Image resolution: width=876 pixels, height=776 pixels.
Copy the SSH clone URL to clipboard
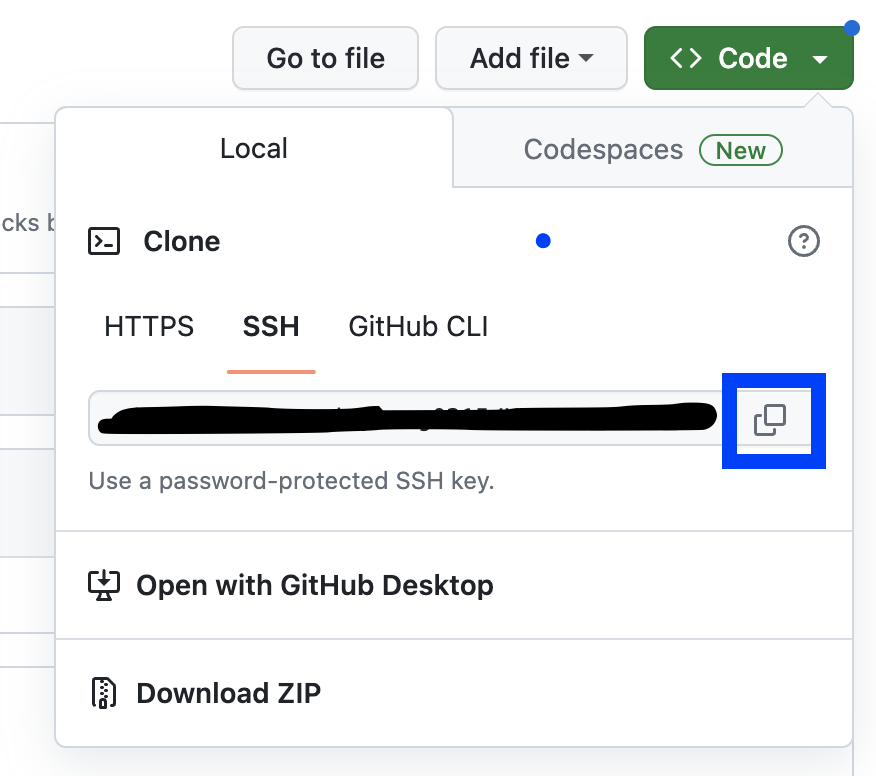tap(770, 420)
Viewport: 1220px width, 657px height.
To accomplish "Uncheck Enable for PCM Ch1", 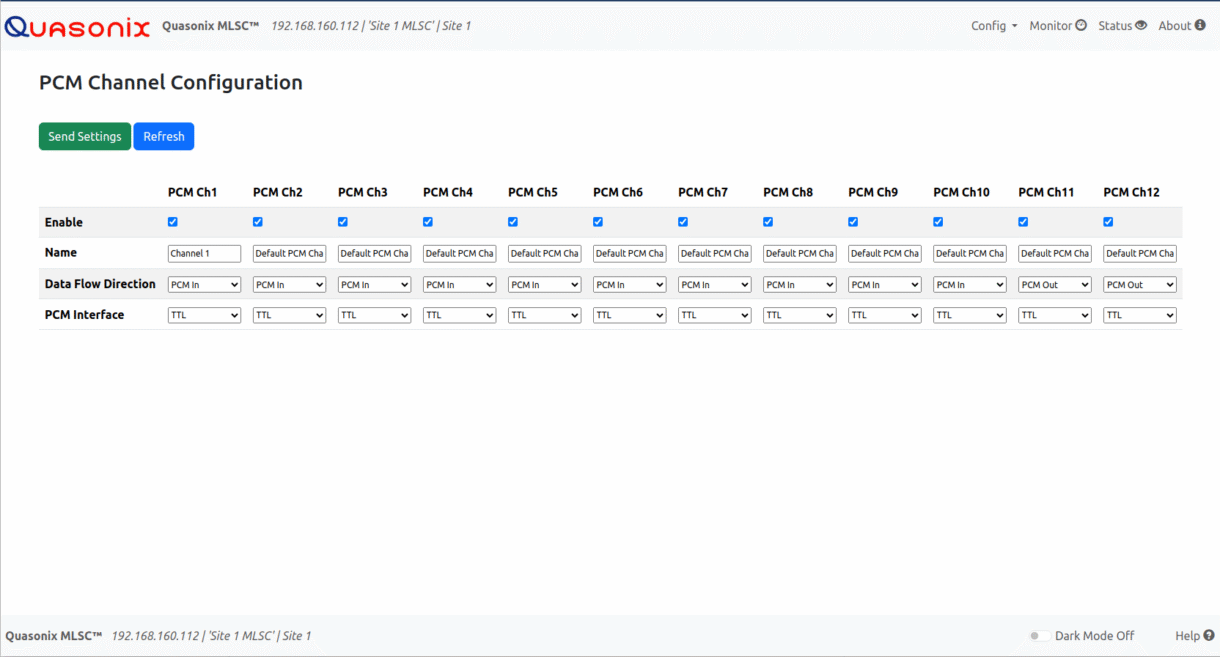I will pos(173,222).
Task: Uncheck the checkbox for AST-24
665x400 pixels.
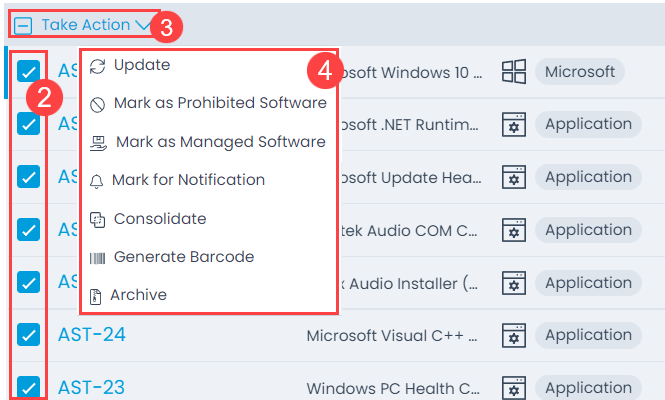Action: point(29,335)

__________________________________________________

Show every line of the listing in which the string "width" can be found.

Image resolution: width=876 pixels, height=776 pixels.
Viewport: 1220px width, 657px height.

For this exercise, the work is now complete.